Personal information
- Full name: Francis William James Bellamy
- Born: 31 December 1909 Spreydon, New Zealand
- Died: 19 June 1969 (aged 59) Invercargill, New Zealand
- Batting: Left-handed
- Bowling: Left-arm wrist spin

Domestic team information
- 1931/32–1938/39: Canterbury
- 1944/45–1945/46: Otago

Career statistics
| Competition | First-class |
| Matches | 26 |
| Runs scored | 1,226 |
| Batting average | 27.24 |
| 100s/50s | 3/3 |
| Top score | 132 |
| Balls bowled | 1,235 |
| Wickets | 11 |
| Bowling average | 47.72 |
| 5 wickets in innings | 1 |
| 10 wickets in match | 0 |
| Best bowling | 5/31 |
| Catches/stumpings | 33/– |
- Source: ESPNcricinfo, 1 January 2024

= Francis Bellamy (cricketer) =

New Zealand cricketer

Francis William James Bellamy (31 December 1909 – 19 June 1969) was a New Zealand cricketer. He played first-class cricket for Canterbury between 1931–32 and 1938–39 and for Otago during and immediately after World War II.
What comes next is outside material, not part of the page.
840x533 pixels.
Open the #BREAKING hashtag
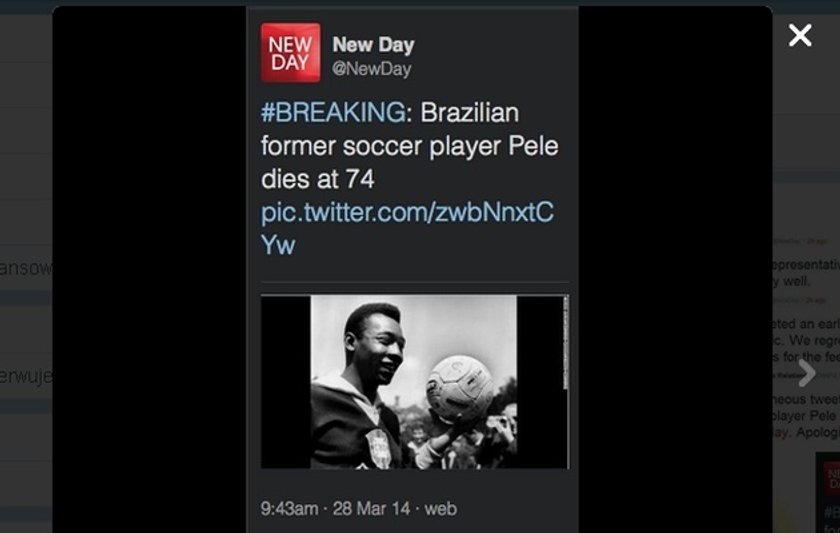pyautogui.click(x=333, y=112)
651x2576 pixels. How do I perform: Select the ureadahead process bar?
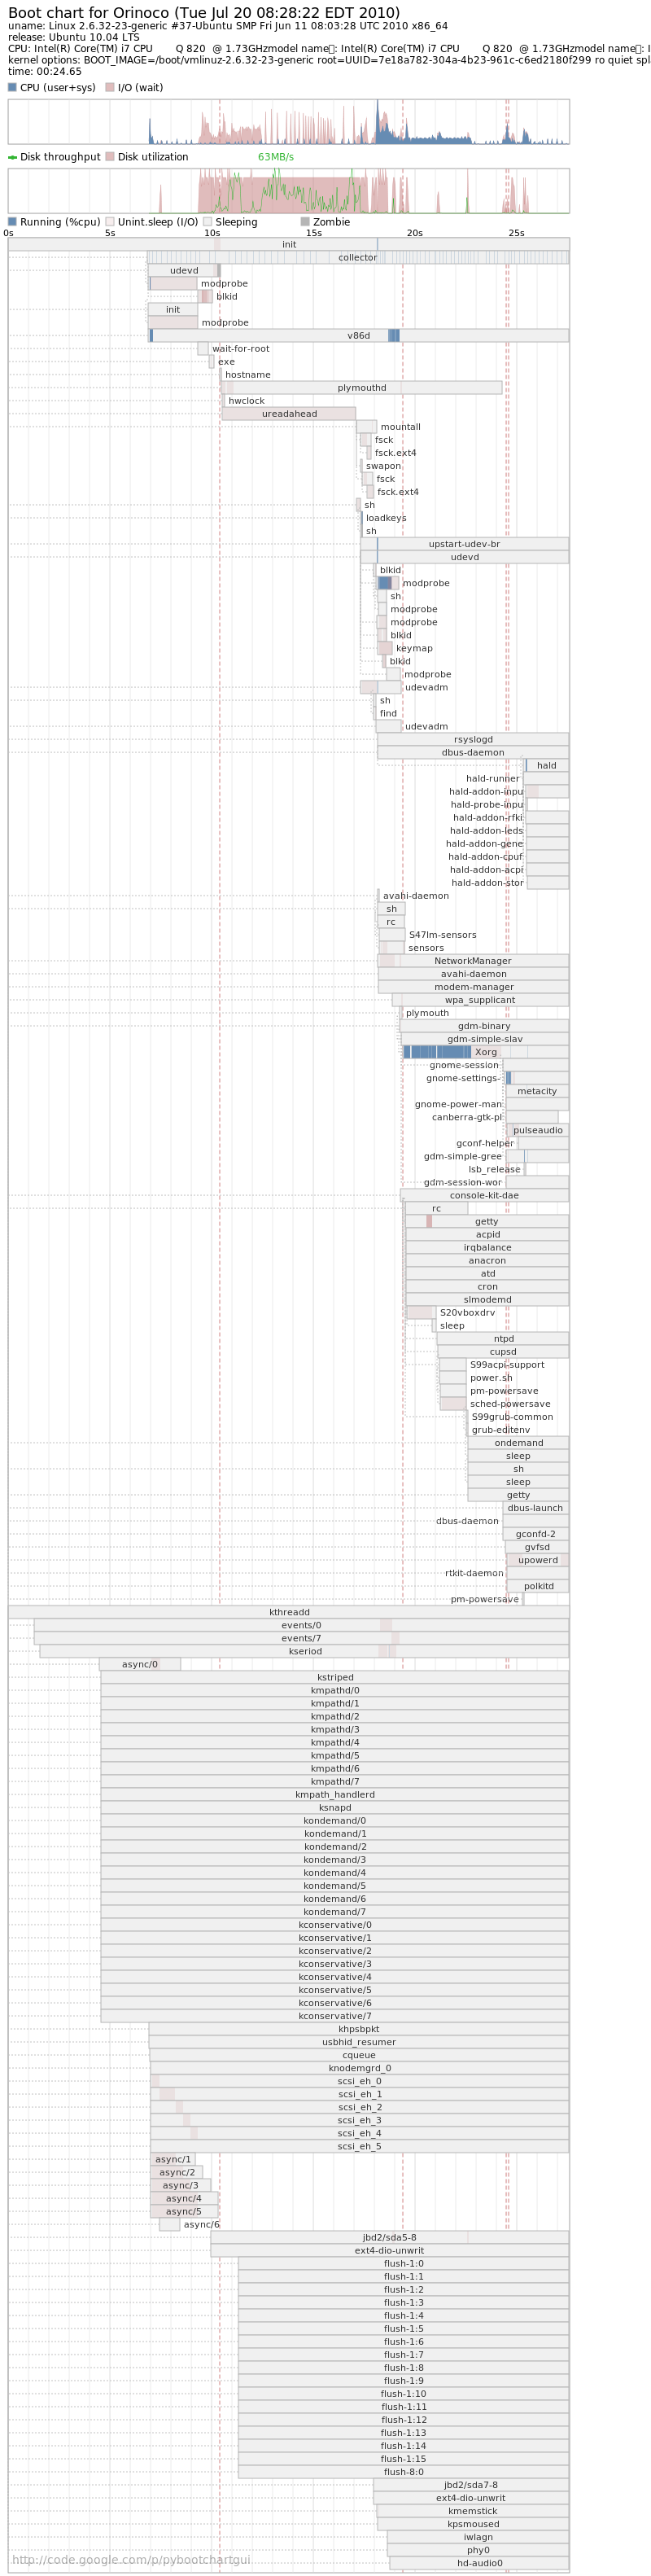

Bellamy played in a total of 26 first-class matches, scoring 1,226 runs and taking 11 wickets. He had his best first-class seasons in 1933–34 and 1934–35: at one stage, in five Plunket Shield matches, he scored three centuries. In Canterbury's 10-wicket victory over Wellington in 1934–35 he scored 113 and 22 not out and took 5 for 31 and 1 for 39. He played one first-class match for South Island in February 1935. He later played one match for Nelson in the 1948–49 Hawke Cup.

Bellamy was born at Spreydon near Christchurch in December 1909. He worked as a publican. He died at Invercargill in June 1969, survived by his wife Alice and a son and a daughter. An obituary was published in the New Zealand Cricket Almanack.